Sacramento Bee Review of "A Journey Through Time"


Victoria Dalkey: Roland Petersen retrospective at Elliott Fouts Gallery

Published: Friday, Apr. 19, 2013 - 12:00 am | Page 23TICKET
Geometric abstraction and narrative figuration vie in Roland Petersen's masterful paintings at the Elliott Fouts Gallery. A mini-retrospective, the show moves from nonobjective abstractions from the 1950s to fresh-off-the-easel works from his renowned Picnic Series.

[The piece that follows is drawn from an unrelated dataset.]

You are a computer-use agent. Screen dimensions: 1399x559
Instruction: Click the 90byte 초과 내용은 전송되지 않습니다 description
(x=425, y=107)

The early works grapple with abstract expressionism, reflecting at times his studies with Hans Hoffman. There is a European sensibility to the works that persists into his output today. Part of this may come from his Danish heritage. He was born in Endelave, Denmark, in 1926. While he received his Master of Arts degree from the University of California, Berkeley, in 1950, he studied during several subsequent periods with the printmaker Stanley William Hayter in Paris.
While his works are informed by the Bay Area Figurative work of Elmer Bischoff, David Park and Richard Diebenkorn, Petersen, who was part of the legendary core art faculty at UC Davis,brings a more rigidly structured approach to his paintings of figures at picnic tables. The results are paintings of great abstract dynamism that also convey a sense of alienation and anomie.
His enigmatic figures stare out at the landscape, assiduously avoiding interaction. While the colors are intensely bright, there is a still chilliness to the scenes, as if they were frozen in time and emotionally impenetrable. The figures, rather than being real people, stand in as compositional elements in an elaborately structured abstraction. Still, these paintings dazzle the eye with lively geometric patterning – stripes and checkerboards – and strong primary colors.
 The most recent painting "Picnic With Checkered Table," done this year, pulls you into its world with a sense of inevitability. Here seven figures inhabit a landscape of flattened space and linear patterns. The red-and-white checkered cloth and the looming blue shadow of the male figure sitting with his back turned to the viewer send mixed signals. It's an idyllic sunny day of lollipop trees and jaunty colors with a dark side, a somber overcast.
"Picnic Day" from 2011 is equally intriguing. Here again we have red and white, this time striped, echoed even in the peppermint field in the distance. But the painting is slashed with dark diagonals, and the faces of the people are all in shadow. In "Picnic With Three Umbrellas," 2012, the shadows from the umbrellas fall in dark circles in a composition that is divided by an umbrella pole that interrupts any flow to the imagery.
At times Petersen departs from the picnic theme, giving us a pair of jazzy dancers, all angles and elbows against an acid-green background. In "Girl Arranging Hair," 2009, he presents a geometric figure, with slashing diagonals and angles in screaming tones of green, yellow and red.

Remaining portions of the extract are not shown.